Adventurer, explorer, entrepreneur

Youssef Gergi Abed (1911 – December 2006), also known as Pépé Abed, was a Lebanese businessman and amateur diver. He was active in Lebanon's tourism and hospitality sectors during the mid-20th century and is known for founding several leisure establishments, particularly in the coastal town of Byblos.

==Early life==
Abed was born in 1911 in Rmeil, Lebanon. He spent part of his early life in Mexico before returning to Lebanon in the early 1950s, where he worked as a jeweler.

==Career==
Abed was involved in the development of several hospitality and tourism ventures in Lebanon. His projects included the Acapulco Beach Club in Jnah, the Bacchus Hotel and nightclub in Beirut, the Admiral's Club in Tyre, the Hacienda in Amshit, and the Byblos Fishing Club, which also served as his residence.

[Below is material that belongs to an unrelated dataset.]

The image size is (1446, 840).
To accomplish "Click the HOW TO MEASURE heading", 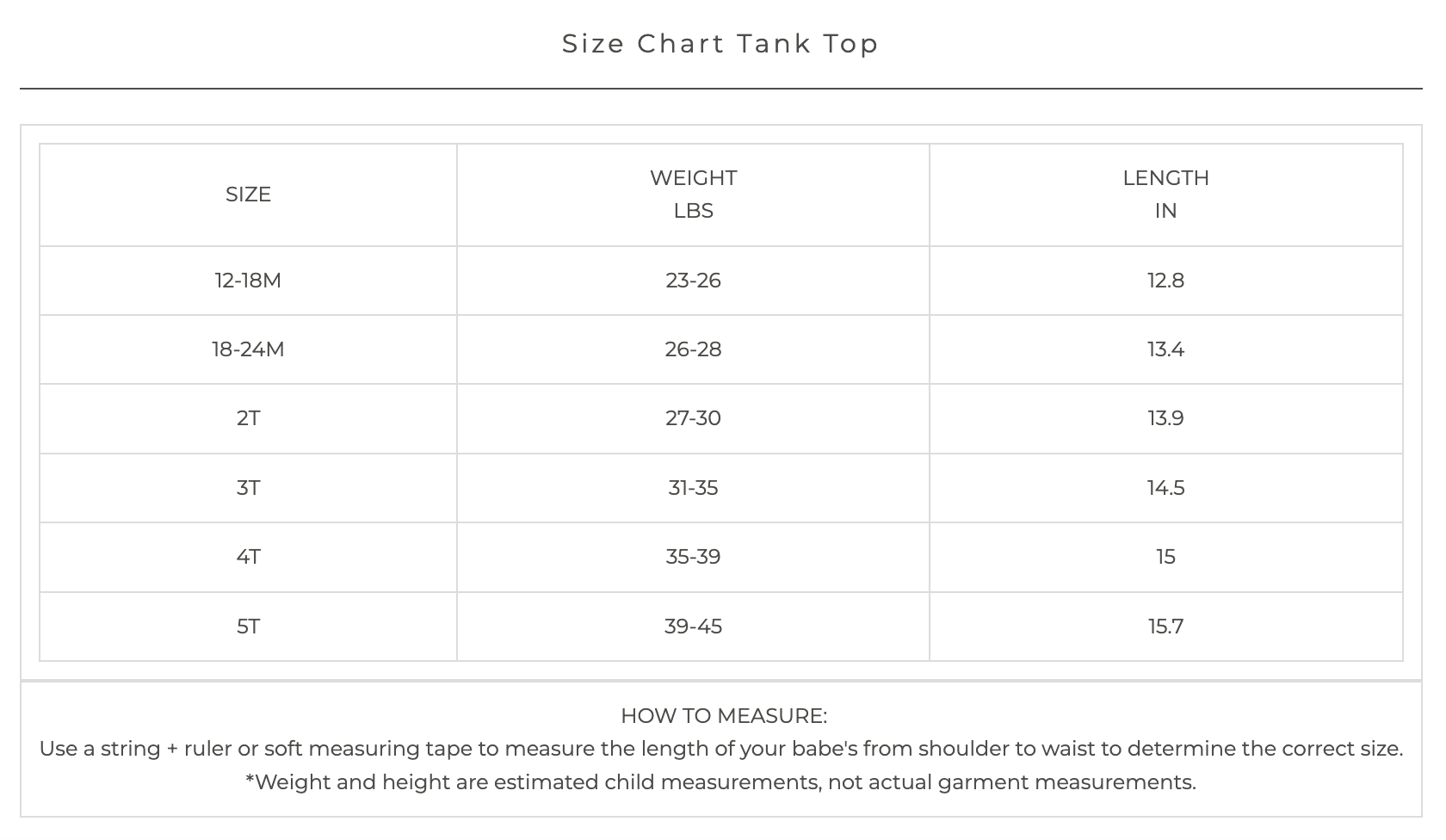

In 1962, he opened the Pépé Abed Museum next to the Byblos Fishing Club. The museum houses a collection of artifacts, including items of Greek, Roman, and Phoenician origin, which Abed reportedly recovered while diving. The museum has at times been described as operating with oversight or recognition from UNESCO.

The Byblos Fishing Club was visited by various public figures over the years, including artists, actors, and political leaders. Notable visitors reportedly included Anita Ekberg, Johnny Hallyday, Kim Novak, Ginger Rogers, Ann-Margret, Said Akl, Václav Havel, Miguel Alemán Valdés, and Camille Chamoun.

Abed also converted a group of seaside caves in Byblos into a restaurant offering local Lebanese cuisine.